Experts are of the view that the domestic diagnostic lab chain segment is well-positioned to grow market share as the industry offers mid to high teen earnings growth potential over the next few years as penetration further improves. Big chains are also expected to benefit from scale advantage supported by the industry’s natural inclination towards building scale and its process intensive nature. Moreover, this low regional penetration in the Indian market provides ample scope for growth for large organised players like DLPL, as also Thyrocare and Metropolis.

  • As the market shifts towards a more organised set-up, players like DLPL stand to gain significantly

 “At present, DLPL is well-positioned to outperform competition, underpinned by a strong brand, quality focussed testing and expansion to new geographies,” reveals a recent Edelweiss Securities report. “The company has witnessed strong growth in patient and test volumes. The competitive intensity has established as compared to the peak in the past two years. DLPL has been ahead of the curve in derisking from the highly competitive Delhi-NCR by focussing on non-core regions in East and Central India”.

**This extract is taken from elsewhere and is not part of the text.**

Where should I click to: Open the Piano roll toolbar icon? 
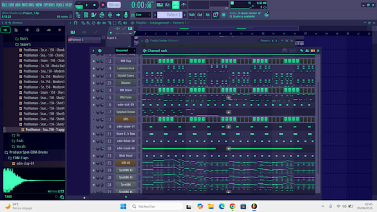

With all these developments in place, DLPL has positioned itself quite strongly in the market. The diagnostics chain has emerged from its position as a regional player a few years ago, to be an established brand with pan India footprint. Most importantly, while expanding its reach, the company has not compromised on its profitability and grown consistently with positive return ratios. DLPL’s growth strategy has been quite meticulously formulated, as it has adopted versatile expansion approach. While in the north and east, it has gone for organic route, in the central and western regions, it has also gone for selective acquisitions.

Within the organic space, it has preferred an asset light hub and spoke model. All this has helped it scale up the network not only quickly but also at lower costs. At the same time, the company has not shied away from investing in its processes, adopting automation and newer technologies. The Kolkata Reference Lab is an apt testimony of its approach. Moreover, the company has also added significant value (test menu) to its offering by adding new tests and processes.

With all this, DLPL seems to be quite ready to commence its next growth phase in a market which is quite favourably placed at present. With growing economic indicators and changing lifestyle, the domestic healthcare market in general and diagnostics market in particular, is all poised to continue its growth trajectory, having grown in a rapid manner in the last decade or so. As the market shifts towards a more organised set-up, players like DLPL stand to gain significantly, going ahead.